Imbalanced data occurs when you have machine learning training data with many items of one class and very few items of the other class. For example, some medical data might have many thousands of data items that are “no disease” (class 0) but only a few data items that are “disease” (class 1).
Most ML prediction systems don’t work well with highly imbalanced data because the majority class items overwhelm the minority class items. So, in most cases you must prune away some of the majority class items and/or generate some new synthetic minority class items.

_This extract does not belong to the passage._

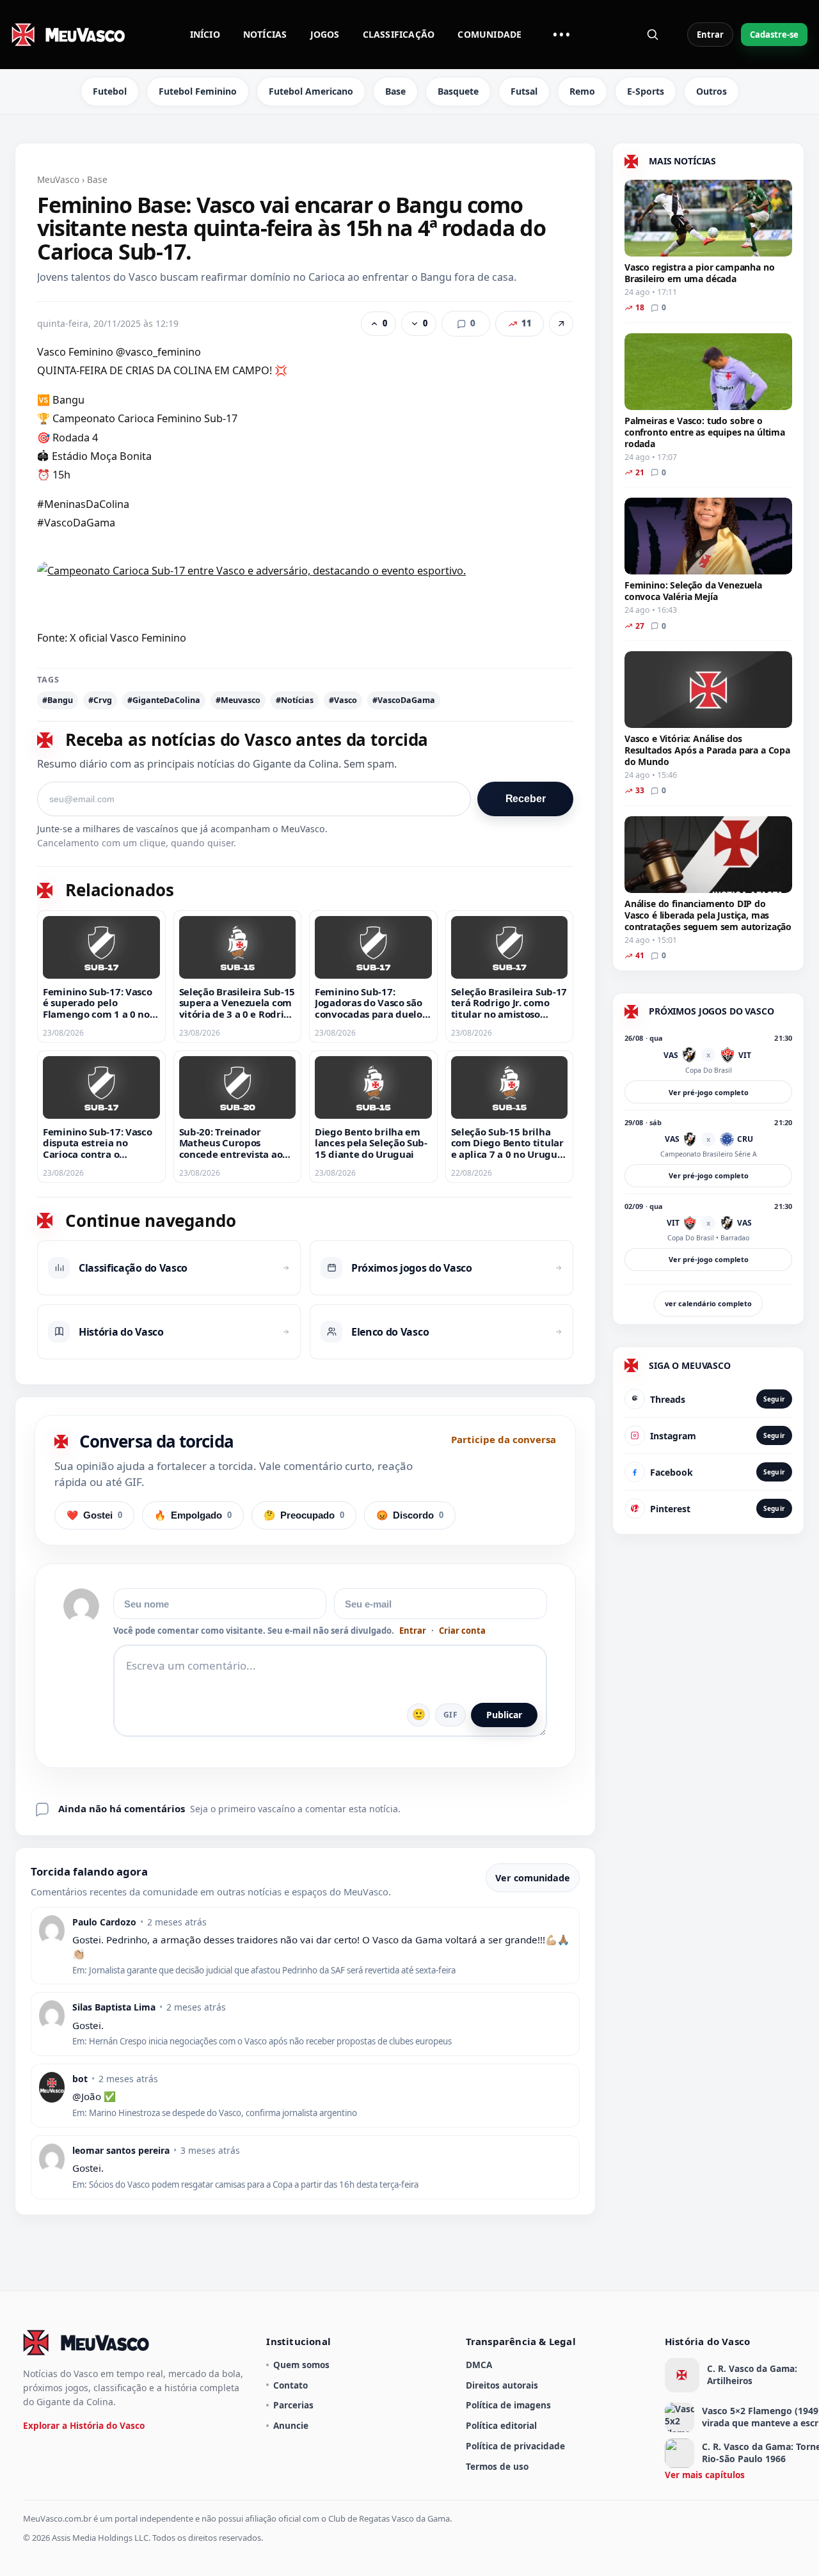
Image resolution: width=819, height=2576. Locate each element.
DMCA (479, 2365)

The idea of Tomek links is to identify majority class data items to delete. In a nutshell, a Tomek link occurs between two data items that have different classes, but are the nearest neighbors to each other. The idea is best understood by a diagram:
In the diagram, look at item (0.2, 0.3), which is class 0. The nearest neighbor to (0.2 0.3) is (0.3, 0.2) and because it is a different class, the two items form a Tomek link.

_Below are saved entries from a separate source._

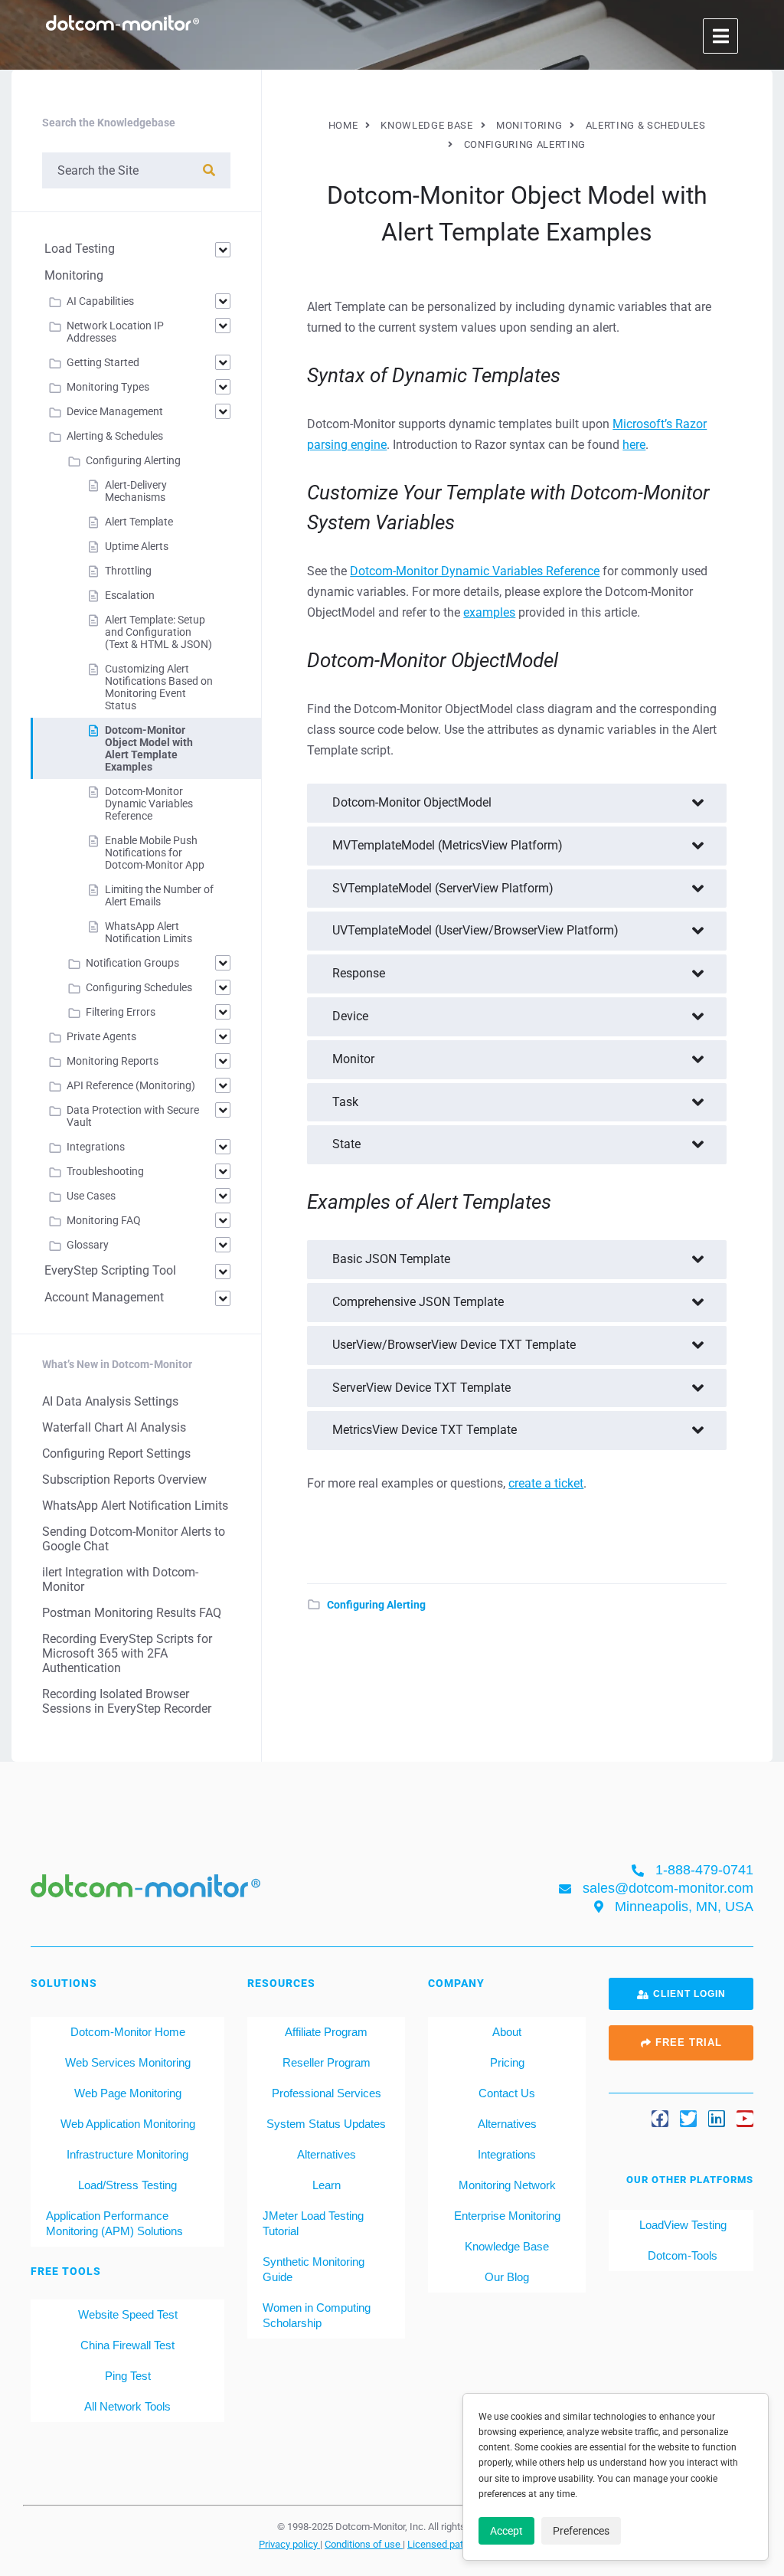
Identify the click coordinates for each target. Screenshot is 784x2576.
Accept (506, 2531)
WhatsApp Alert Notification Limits (148, 932)
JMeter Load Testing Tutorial (313, 2223)
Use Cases (91, 1196)
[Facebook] (660, 2118)
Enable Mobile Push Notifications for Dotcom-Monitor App (154, 852)
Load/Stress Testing (127, 2184)
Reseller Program (327, 2062)
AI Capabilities (100, 301)
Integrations (96, 1147)
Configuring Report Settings (116, 1453)
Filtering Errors (120, 1012)
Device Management (115, 411)
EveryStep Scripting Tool (110, 1270)
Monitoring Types (108, 387)
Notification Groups (132, 963)
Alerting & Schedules (115, 436)
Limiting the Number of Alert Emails (159, 895)
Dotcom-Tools (681, 2255)
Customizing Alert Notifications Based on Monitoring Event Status (159, 687)
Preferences (581, 2531)
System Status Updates (326, 2123)
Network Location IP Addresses (115, 331)
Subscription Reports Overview (124, 1479)
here (633, 444)
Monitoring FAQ (104, 1220)
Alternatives (326, 2154)
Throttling (128, 571)
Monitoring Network (507, 2184)
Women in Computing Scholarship (317, 2315)
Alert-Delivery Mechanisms (136, 491)
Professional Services (326, 2093)
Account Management (104, 1297)
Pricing (507, 2062)
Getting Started (103, 362)
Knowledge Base (507, 2246)
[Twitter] (688, 2118)
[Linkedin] (716, 2118)
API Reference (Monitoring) (131, 1085)
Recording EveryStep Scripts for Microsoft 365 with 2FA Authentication (127, 1653)
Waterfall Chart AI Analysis (114, 1427)
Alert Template (139, 522)
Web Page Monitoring (127, 2093)
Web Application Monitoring (127, 2123)
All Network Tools (127, 2406)
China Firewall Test (127, 2345)
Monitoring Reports (112, 1061)
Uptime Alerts (136, 546)
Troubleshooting (105, 1171)
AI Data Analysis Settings (110, 1401)
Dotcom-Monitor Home (127, 2031)
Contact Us (507, 2093)
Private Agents (101, 1036)
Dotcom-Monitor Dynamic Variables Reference (474, 571)
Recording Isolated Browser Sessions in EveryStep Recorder (126, 1701)
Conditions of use (364, 2544)
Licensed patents (446, 2544)
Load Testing (79, 248)
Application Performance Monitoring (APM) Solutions (114, 2223)
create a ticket (545, 1483)
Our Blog (507, 2276)
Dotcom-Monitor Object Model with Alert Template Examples (149, 748)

On the other hand, the data item at (0.3, 0.9) has a nearest neighbor at (0.5, 0.9) but because both items are the same class, they don’t form a Tomek link.
The data in the diagram has a second Tomek link between (0.7, 0.4) and (0.8, 0.4).
Tomek links usually occur near a decision boundary (the pair in the lower left) or when one of the two items is “noise” (the pair on the right).
When you find a pair of data items that form a Tomek link, the item that has the majority class is a good candidate for deleting because it is either ambiguous (when near a decision boundary) or noise.
As a general rule of thumb, you must be very cautious when pruning away items from imbalanced datasets. However, you must be cautious when generating synthetic minority class data too because you might mask majority data.
A bit too much fun while drinking can lead to personal imbalance, which in turn can lead to beer-box masking. I know this from personal experience in college but the miracle of Internet image search provides concrete visual evidence too.